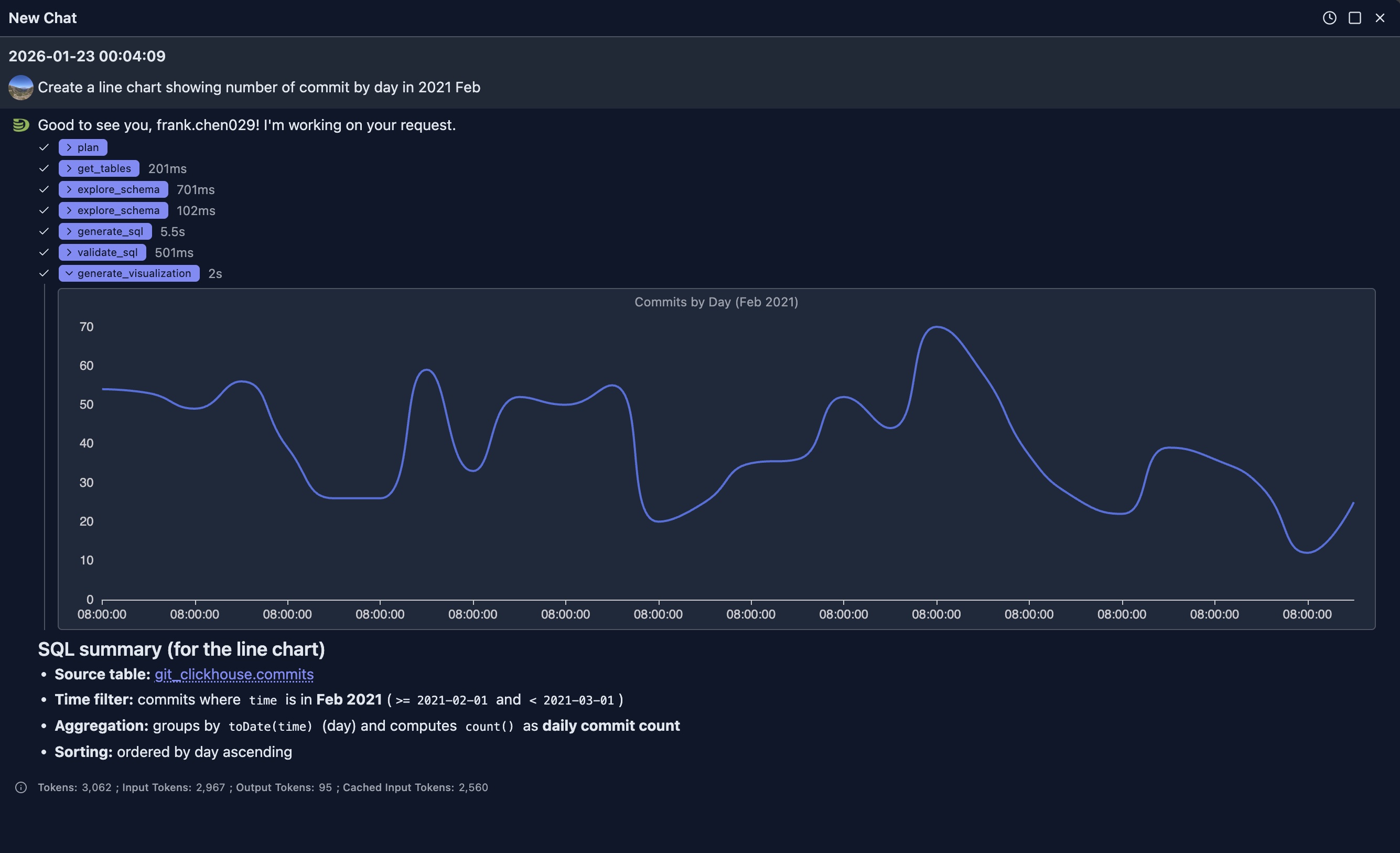The height and width of the screenshot is (853, 1400).
Task: Click frank.chen029's user profile picture
Action: coord(20,88)
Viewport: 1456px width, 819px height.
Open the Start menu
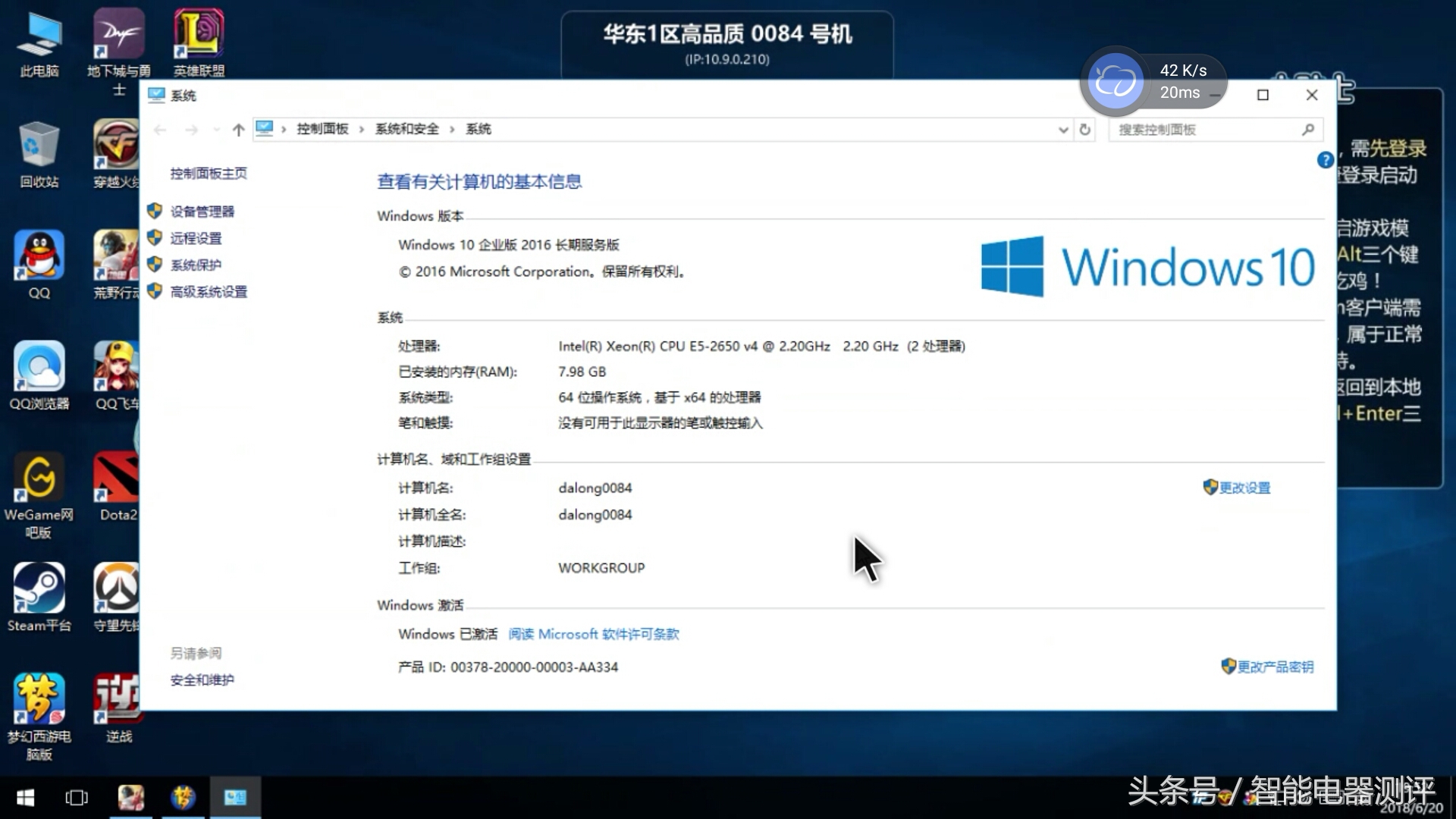pyautogui.click(x=24, y=797)
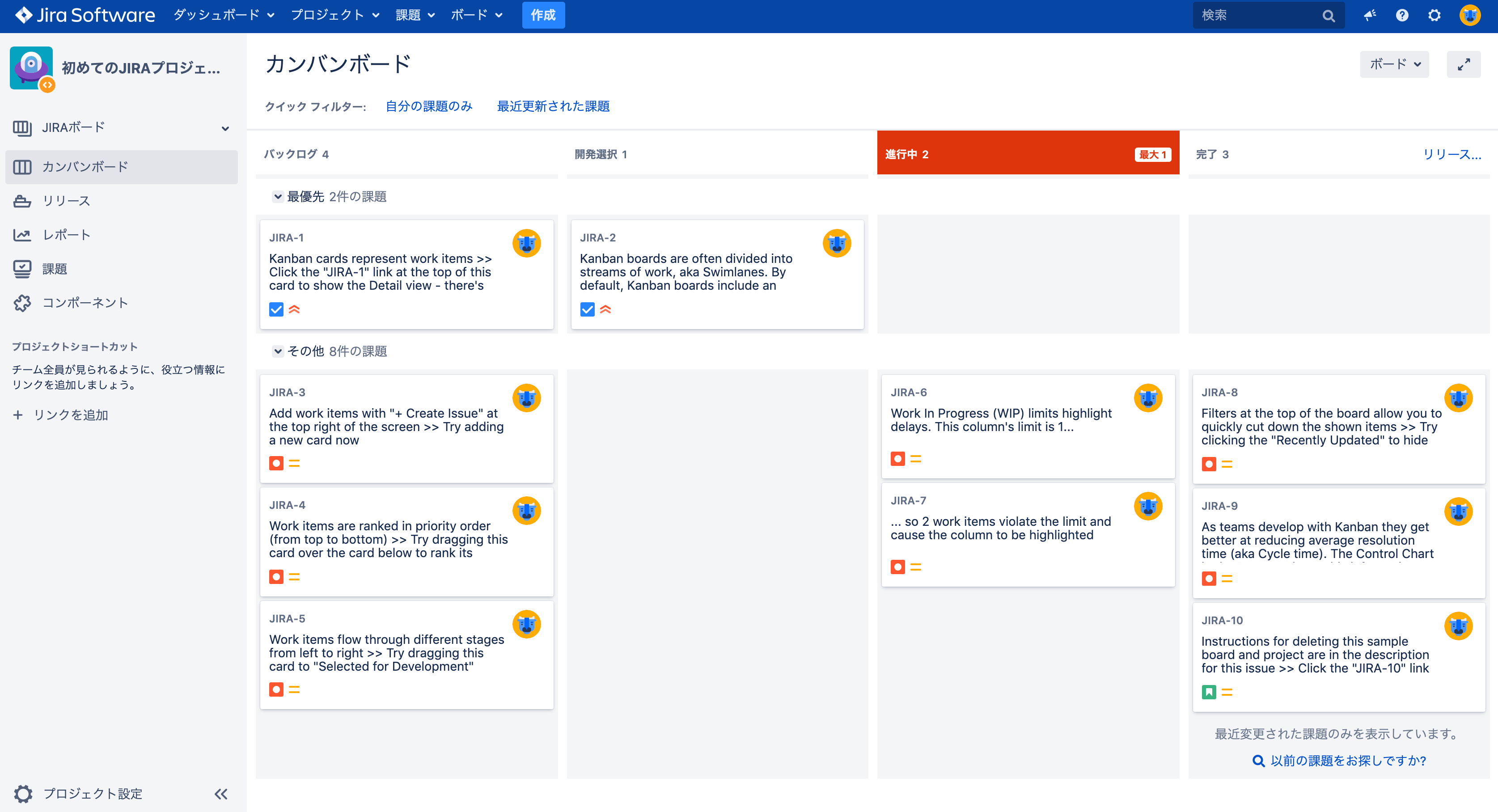Collapse the 最優先 swimlane
This screenshot has height=812, width=1498.
point(278,197)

______________________________

● Work order
Only the lines from the one with "Viewport: 1456px width, 819px height." through the last line of the listing belong in your answer; copy them exactly and skip the pictures.

● Task output
Viewport: 1456px width, 819px height.
Open the Start menu
pyautogui.click(x=24, y=797)
Collapse the 最優先 swimlane
This screenshot has height=812, width=1498.
point(278,197)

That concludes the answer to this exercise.